>>>
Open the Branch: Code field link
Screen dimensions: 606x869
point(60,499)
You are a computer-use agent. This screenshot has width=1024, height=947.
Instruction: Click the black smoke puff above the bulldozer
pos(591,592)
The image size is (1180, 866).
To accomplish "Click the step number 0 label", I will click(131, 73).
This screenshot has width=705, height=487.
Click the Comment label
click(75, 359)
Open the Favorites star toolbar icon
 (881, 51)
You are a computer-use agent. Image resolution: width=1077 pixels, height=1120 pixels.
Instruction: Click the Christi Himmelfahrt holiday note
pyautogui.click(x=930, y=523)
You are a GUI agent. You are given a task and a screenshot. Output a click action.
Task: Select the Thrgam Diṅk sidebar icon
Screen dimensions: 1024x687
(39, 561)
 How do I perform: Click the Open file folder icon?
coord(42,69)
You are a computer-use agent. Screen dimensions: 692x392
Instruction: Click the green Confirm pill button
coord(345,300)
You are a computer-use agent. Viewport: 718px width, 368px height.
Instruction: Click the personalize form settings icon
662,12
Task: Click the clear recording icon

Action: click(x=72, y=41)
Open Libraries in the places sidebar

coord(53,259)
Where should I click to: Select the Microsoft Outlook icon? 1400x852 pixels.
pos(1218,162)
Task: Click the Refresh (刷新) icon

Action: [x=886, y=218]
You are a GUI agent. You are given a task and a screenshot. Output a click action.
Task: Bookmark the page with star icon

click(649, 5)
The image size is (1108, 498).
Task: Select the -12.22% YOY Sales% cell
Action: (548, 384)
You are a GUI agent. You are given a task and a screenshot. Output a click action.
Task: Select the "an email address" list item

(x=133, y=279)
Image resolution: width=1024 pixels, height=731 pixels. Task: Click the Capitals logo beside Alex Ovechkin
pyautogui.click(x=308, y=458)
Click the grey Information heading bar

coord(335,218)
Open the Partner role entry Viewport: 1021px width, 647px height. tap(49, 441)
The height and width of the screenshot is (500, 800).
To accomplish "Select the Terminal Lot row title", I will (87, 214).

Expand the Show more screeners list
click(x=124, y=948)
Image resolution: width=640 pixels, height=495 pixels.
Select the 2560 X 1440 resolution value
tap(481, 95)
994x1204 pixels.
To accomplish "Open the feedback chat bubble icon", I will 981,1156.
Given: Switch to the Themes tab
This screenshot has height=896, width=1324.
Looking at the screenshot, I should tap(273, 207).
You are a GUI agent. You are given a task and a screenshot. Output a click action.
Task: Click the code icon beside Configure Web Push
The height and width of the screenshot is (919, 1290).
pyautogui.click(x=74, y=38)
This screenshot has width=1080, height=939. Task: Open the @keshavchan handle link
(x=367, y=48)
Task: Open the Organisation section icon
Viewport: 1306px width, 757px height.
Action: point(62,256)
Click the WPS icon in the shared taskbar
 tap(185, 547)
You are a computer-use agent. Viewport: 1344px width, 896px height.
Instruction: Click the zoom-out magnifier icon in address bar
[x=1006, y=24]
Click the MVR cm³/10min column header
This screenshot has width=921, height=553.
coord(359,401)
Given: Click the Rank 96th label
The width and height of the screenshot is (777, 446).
<<<
WHAT YOU NEED TO DO: Which lines run from the one with "This screenshot has width=921, height=553." through the end of the listing above? Restate them word for word, with nothing else.

ANSWER:
This screenshot has width=921, height=553.
coord(359,401)
Given: Click the Rank 96th label
The width and height of the screenshot is (777, 446).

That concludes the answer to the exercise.